BAR HARBOR, Maine, July 25 (UPI) -- U.S. biologists say they've solved the long-running dispute over whether turtles are more closely related to birds and crocodiles or to lizards.
Turtles have been slow to give up the secrets of their evolution and their place on the evolutionary tree, but paleobiologists at Mount Desert Island Biological Laboratory in Bar Harbor, Maine, say a new technique for analyzing and classifying animals has put turtles firmly with lizards on the family tree of life.
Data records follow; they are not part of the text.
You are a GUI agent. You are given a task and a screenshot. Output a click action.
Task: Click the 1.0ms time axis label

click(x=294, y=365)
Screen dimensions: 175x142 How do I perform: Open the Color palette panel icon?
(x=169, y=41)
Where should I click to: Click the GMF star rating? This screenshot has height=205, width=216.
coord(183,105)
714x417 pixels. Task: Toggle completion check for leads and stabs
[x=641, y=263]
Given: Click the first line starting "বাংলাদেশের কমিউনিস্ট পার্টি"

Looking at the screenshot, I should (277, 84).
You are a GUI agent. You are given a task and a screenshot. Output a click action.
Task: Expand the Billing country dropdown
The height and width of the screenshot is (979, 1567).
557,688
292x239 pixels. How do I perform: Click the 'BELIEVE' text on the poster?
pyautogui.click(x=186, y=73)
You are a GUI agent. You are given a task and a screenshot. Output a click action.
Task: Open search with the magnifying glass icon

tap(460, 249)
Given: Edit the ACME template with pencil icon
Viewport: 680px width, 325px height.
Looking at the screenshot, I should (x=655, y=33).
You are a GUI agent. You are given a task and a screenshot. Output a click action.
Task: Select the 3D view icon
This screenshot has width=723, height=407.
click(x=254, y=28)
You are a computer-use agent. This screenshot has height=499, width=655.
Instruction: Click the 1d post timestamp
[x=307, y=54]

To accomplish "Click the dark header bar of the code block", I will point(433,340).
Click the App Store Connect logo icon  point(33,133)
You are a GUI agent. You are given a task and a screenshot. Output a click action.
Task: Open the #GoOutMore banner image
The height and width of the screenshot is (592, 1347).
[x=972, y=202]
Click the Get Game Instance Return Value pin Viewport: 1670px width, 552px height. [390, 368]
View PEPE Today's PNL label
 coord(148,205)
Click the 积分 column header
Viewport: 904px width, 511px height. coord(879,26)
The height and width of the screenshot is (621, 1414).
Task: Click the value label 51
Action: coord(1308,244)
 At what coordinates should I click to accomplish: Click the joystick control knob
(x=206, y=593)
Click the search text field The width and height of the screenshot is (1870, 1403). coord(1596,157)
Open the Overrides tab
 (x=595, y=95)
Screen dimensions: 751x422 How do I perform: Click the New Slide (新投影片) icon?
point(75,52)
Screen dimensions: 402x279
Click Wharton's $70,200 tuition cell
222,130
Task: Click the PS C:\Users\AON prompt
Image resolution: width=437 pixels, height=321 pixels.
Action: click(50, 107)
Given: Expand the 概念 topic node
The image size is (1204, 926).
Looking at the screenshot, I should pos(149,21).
Working with colleagues at Harvard, Yale and Dartmouth, the research team looked at a newly discovered class of molecules called microRNA that can switch genes on and off and regulate protein production and which are also remarkably similar within related animal groups, providing important clues for identification, a MDIBL release said Monday.
"Different microRNAs develop fairly rapidly in different animal species over time, but once developed, they then remain virtually unchanged," said Kevin Peterson, a paleobiologist at MDIBL and Dartmouth College. "They provide a kind of molecular map that allows us to trace a species' evolution."
Peterson worked with Ben King, a bioinformatician at MDIBL, to find microRNAs in the lizard genome.
"We identified 77 new microRNA families, and four of these turned out to also be expressed in the painted turtle," King said. "So we had the evidence we needed to say that turtles are a sister group to lizards and not crocodiles."